Your task: Copy out, word for word, the rows below from the line with "there (494, 771)" to the line with "coordinates (228, 745).", including both of those lines.

Source material:
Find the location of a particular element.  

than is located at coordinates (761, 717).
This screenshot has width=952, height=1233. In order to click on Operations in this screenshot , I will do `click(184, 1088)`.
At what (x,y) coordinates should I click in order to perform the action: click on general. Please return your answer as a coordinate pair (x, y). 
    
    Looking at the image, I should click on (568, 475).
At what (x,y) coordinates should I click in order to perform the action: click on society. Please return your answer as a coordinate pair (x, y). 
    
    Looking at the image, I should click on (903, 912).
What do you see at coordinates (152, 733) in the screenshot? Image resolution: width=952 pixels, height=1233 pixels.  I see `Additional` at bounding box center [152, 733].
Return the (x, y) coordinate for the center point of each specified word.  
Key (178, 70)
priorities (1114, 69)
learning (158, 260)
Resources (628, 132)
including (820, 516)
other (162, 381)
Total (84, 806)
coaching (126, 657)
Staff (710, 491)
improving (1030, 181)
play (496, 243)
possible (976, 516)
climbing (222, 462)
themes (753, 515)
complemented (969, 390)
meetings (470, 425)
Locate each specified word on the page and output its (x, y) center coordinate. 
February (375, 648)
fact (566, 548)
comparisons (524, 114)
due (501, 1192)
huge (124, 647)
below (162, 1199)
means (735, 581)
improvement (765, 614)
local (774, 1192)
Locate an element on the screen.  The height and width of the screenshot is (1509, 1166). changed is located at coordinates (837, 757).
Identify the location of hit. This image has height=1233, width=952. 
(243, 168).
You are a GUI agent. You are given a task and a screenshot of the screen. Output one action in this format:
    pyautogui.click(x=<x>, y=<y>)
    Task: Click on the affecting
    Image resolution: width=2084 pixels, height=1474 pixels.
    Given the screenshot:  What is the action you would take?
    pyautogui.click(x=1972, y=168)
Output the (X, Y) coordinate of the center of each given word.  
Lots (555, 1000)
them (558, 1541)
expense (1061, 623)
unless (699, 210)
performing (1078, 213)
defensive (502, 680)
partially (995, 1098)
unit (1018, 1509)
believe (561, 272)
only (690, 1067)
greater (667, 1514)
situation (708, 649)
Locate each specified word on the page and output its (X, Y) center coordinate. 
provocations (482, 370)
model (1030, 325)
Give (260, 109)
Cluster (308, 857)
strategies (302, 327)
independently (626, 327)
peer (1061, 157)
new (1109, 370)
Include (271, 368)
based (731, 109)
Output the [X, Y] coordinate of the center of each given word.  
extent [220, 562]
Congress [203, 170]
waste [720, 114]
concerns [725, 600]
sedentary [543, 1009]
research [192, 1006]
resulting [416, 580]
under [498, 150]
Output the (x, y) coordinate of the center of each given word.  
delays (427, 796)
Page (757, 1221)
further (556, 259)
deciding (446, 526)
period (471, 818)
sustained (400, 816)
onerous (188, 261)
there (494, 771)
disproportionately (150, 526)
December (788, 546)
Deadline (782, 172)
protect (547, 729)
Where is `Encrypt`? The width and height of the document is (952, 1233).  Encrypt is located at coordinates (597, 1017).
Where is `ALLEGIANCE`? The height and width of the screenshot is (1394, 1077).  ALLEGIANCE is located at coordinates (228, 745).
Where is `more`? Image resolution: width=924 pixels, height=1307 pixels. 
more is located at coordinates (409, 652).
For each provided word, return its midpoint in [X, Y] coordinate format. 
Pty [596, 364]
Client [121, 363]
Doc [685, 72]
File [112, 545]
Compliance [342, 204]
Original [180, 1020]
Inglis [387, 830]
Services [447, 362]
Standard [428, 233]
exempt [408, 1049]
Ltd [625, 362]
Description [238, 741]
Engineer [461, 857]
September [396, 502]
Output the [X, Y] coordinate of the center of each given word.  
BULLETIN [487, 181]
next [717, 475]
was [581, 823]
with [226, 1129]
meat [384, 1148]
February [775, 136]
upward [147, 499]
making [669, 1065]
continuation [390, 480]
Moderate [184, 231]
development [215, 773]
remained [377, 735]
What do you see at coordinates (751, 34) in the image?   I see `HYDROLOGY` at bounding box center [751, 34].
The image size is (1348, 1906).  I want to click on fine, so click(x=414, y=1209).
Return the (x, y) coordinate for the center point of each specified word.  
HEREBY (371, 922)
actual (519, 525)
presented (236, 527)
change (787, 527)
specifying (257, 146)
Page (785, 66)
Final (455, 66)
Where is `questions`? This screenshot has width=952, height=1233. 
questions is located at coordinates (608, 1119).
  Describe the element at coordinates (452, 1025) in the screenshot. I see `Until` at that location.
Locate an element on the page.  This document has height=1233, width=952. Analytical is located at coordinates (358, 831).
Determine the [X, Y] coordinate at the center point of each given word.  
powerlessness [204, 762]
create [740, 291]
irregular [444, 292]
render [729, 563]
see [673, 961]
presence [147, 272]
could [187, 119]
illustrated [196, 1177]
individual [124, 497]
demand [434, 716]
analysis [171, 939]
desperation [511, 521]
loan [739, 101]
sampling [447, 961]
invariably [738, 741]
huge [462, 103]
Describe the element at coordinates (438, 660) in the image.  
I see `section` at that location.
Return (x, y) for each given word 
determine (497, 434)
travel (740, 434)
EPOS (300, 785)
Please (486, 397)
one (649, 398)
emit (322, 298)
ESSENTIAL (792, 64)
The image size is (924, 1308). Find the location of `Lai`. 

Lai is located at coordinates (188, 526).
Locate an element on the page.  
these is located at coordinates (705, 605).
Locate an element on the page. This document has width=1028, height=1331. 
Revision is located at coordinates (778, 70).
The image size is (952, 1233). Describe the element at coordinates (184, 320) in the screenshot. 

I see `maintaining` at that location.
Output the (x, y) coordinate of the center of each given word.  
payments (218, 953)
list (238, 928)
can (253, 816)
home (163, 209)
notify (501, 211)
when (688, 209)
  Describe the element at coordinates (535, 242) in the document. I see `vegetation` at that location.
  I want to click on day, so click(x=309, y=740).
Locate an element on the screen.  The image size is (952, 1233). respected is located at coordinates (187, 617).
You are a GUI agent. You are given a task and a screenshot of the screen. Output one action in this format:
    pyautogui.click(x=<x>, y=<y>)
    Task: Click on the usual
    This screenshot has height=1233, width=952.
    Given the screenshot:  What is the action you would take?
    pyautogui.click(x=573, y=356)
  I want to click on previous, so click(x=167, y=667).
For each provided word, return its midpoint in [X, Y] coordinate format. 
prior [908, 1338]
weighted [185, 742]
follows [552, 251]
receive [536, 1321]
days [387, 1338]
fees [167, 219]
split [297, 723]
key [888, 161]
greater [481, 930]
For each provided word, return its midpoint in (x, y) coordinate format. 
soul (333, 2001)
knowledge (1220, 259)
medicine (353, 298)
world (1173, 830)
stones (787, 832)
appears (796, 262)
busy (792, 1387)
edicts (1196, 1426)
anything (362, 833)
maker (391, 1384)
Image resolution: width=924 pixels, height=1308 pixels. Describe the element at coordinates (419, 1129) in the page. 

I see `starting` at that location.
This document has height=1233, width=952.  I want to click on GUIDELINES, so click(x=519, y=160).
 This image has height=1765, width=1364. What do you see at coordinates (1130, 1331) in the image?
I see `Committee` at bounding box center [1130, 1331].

Task output:
there (494, 771)
disproportionately (150, 526)
December (788, 546)
Deadline (782, 172)
protect (547, 729)
Where is `Encrypt`? The width and height of the document is (952, 1233).  Encrypt is located at coordinates (597, 1017).
Where is `ALLEGIANCE`? The height and width of the screenshot is (1394, 1077).  ALLEGIANCE is located at coordinates (228, 745).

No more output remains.